No credibility whatsoever can be assigned to a group which revolves around the 1962 Missal, which is a mockery of the Mass of Pius X, a transition to the Novus Ordo which contains in germ everything the Novus Ordo stands for.
Remember: Anglicans are just as obsessed with Catholic architecture as Shawn Tribe. Except that even an Anglican would find the likes of Dino Marcantonio uninspired. (Yes, the pastiche can be uninspired—especially when it is based on lack of mastery of the forms.)
The worst thing about Shawn Tribe’s Anglican materialism—and those who follow him—is that materialism is intellectually blinding. It is the very opposite of illumination. What I have just said here is maximally Thomistic, something a Thomist would be able to expand upon immediately.
St. Thomas only knew one Mass, and he would not have understood the idea of an “ordinary” Mass which contradicts divine and Catholic faith irreverently, and an “extraordinary” Mass which contradicts divine and Catholic faith “reverently”—if a flagrant violation of Quo Primum can be said to be “reverent,” whatever the few crumbs of the true Mass the 1962 mockery of it happens to retain.

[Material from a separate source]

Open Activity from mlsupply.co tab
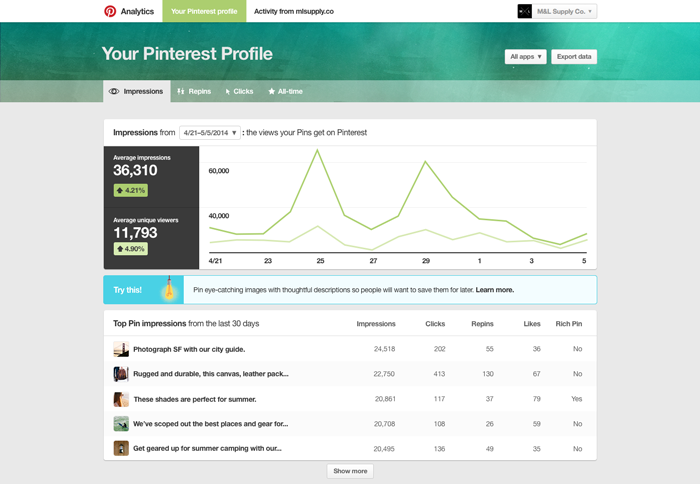The height and width of the screenshot is (484, 700). click(x=293, y=11)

And there is nothing any of us can do about the blindness of materialism. Either one is dazzled by Truth, because one has a mind for it, or because the virtue of faith remains operative, or…
…because one is dazzled by vestments.
Exacerbating Mr. Tribe’s materialist blindness is a slightly inflated sense of his own sophistication—one of the supreme dangers of being the head of a “movement” which already boasts a chorus of fellow Anglicans behind it.
And that, it seems to me, is the New Liturgical Movement in a nutshell.
Poor people!
Can we say, then, that the title, Work of Human Hands, applies to the New Liturgical Movement site, because art replaces God as an object of worship and obsession?
It’s even worse than that, although what you say is right on the money.
Those who make art the object of their religion, understand neither art nor religion.
Shawn Tribe’s New Liturgical Movement is identical to Theophile Gautier’s art-for-art movement. Both are a byproduct of Romanticism.
Except that Gautier’s ars gratia artis was animated by a profound intelligence, as opposed to an anodyne notion of liturgical prettiness.
The NLM might focus more on beauty (aesthetics), and this site seems to focus more on truth (esp. in how the liturgy truthfully reflects dogma), but truth and beauty are united, to the fullest, in God, and sanctity involves knowing the verum, bonum, et pulchrum.
What people are saying here reminds me of those who say that one should worship God, not the sacrament. But the Mass is the only sacrament in which God is the Sacrament; all the others are signs revealing an invisible reality, e.g., the water in Baptism and the chrism in Confirmation.